▸ **Exercise objective**:
Pull out everything from the line containing "You are a GUI" down to the end of the entries and repeat it word for word, leaving the pictures out of your answer.

▸ **Listed records**:
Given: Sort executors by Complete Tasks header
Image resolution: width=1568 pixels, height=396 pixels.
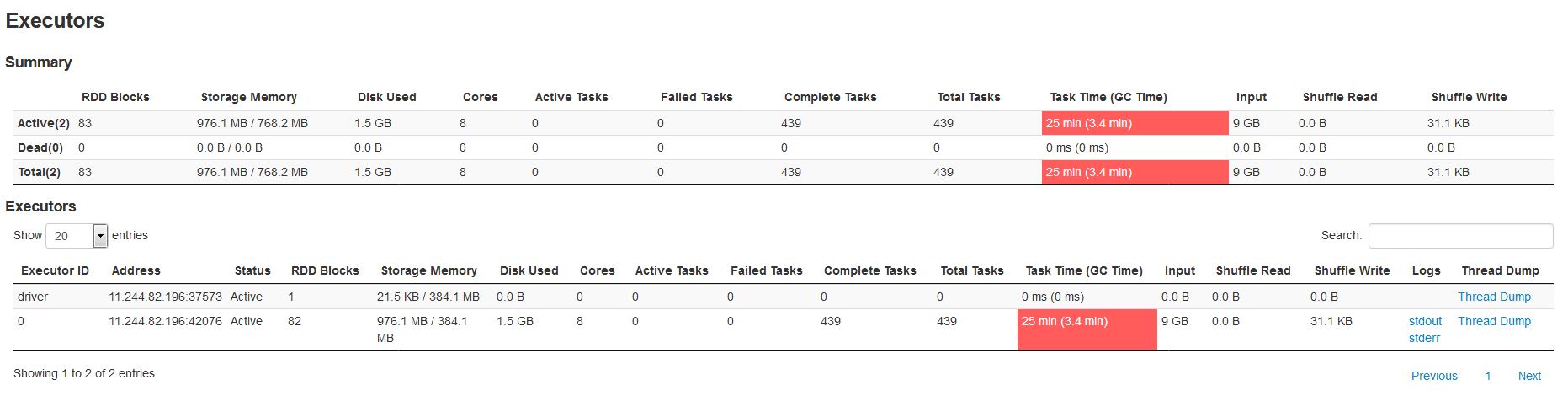Looking at the screenshot, I should 869,270.

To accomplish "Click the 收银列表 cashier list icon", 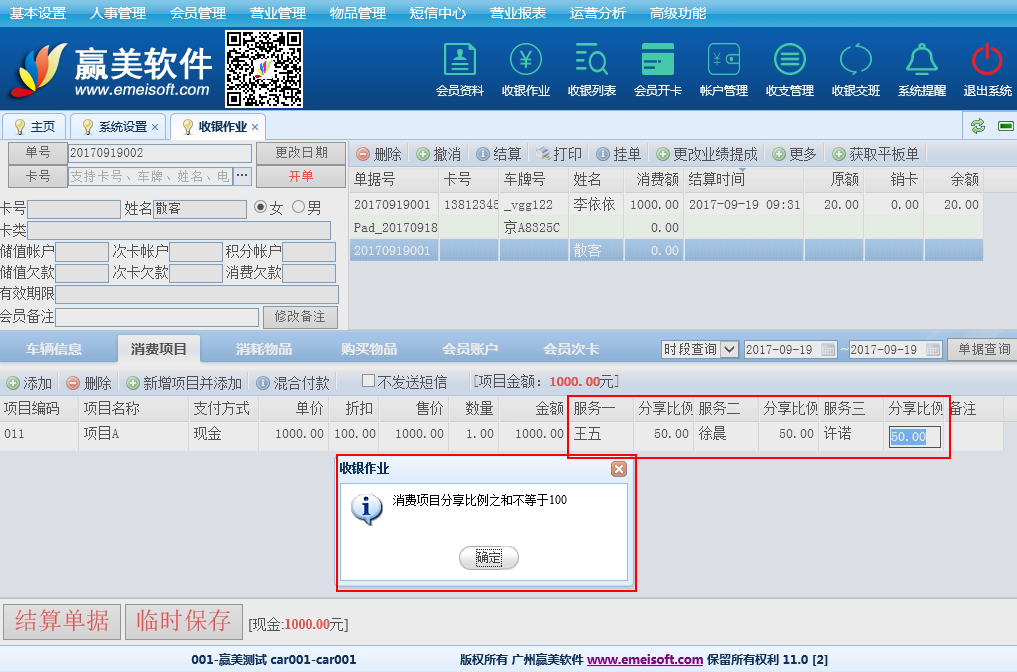I will (591, 61).
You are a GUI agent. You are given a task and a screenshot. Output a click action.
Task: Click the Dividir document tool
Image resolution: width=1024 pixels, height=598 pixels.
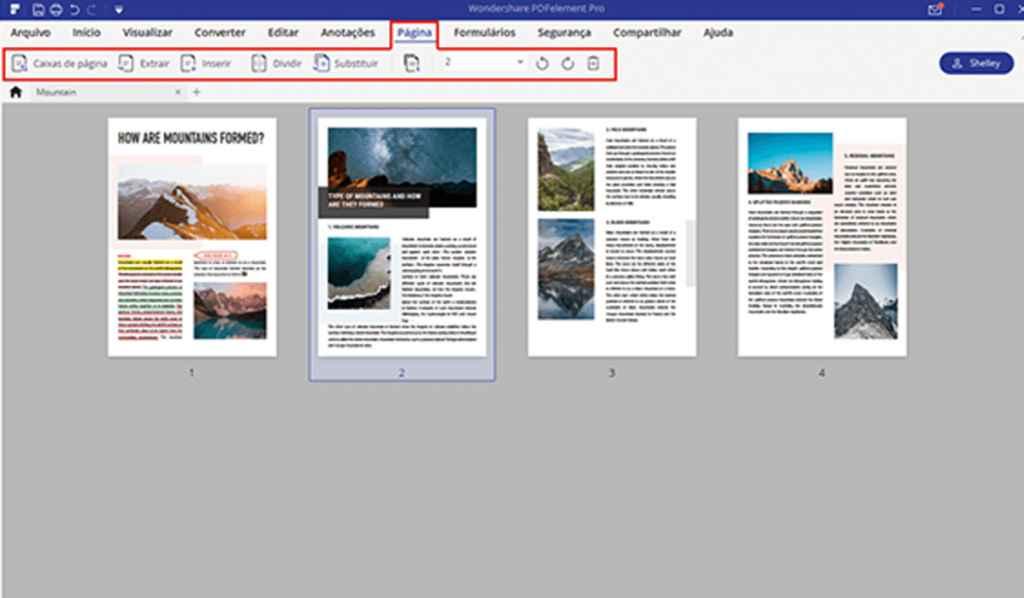click(274, 63)
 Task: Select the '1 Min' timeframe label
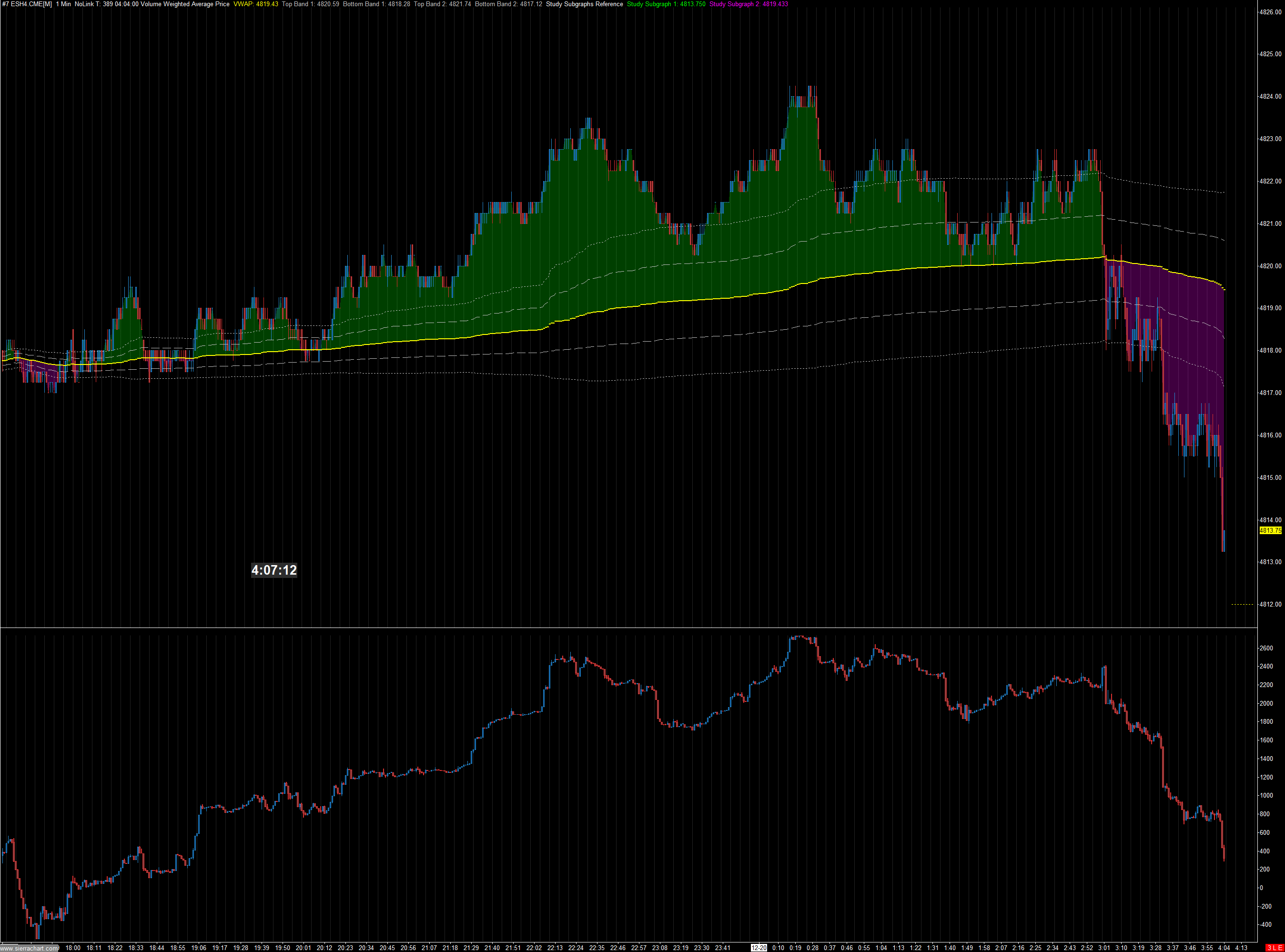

▸ **Full output**:
You are a GUI agent. You are given a task and a screenshot. Output a click action.
Task: Click the Dividir document tool
Image resolution: width=1024 pixels, height=598 pixels.
click(274, 63)
 Task: Select the '1 Min' timeframe label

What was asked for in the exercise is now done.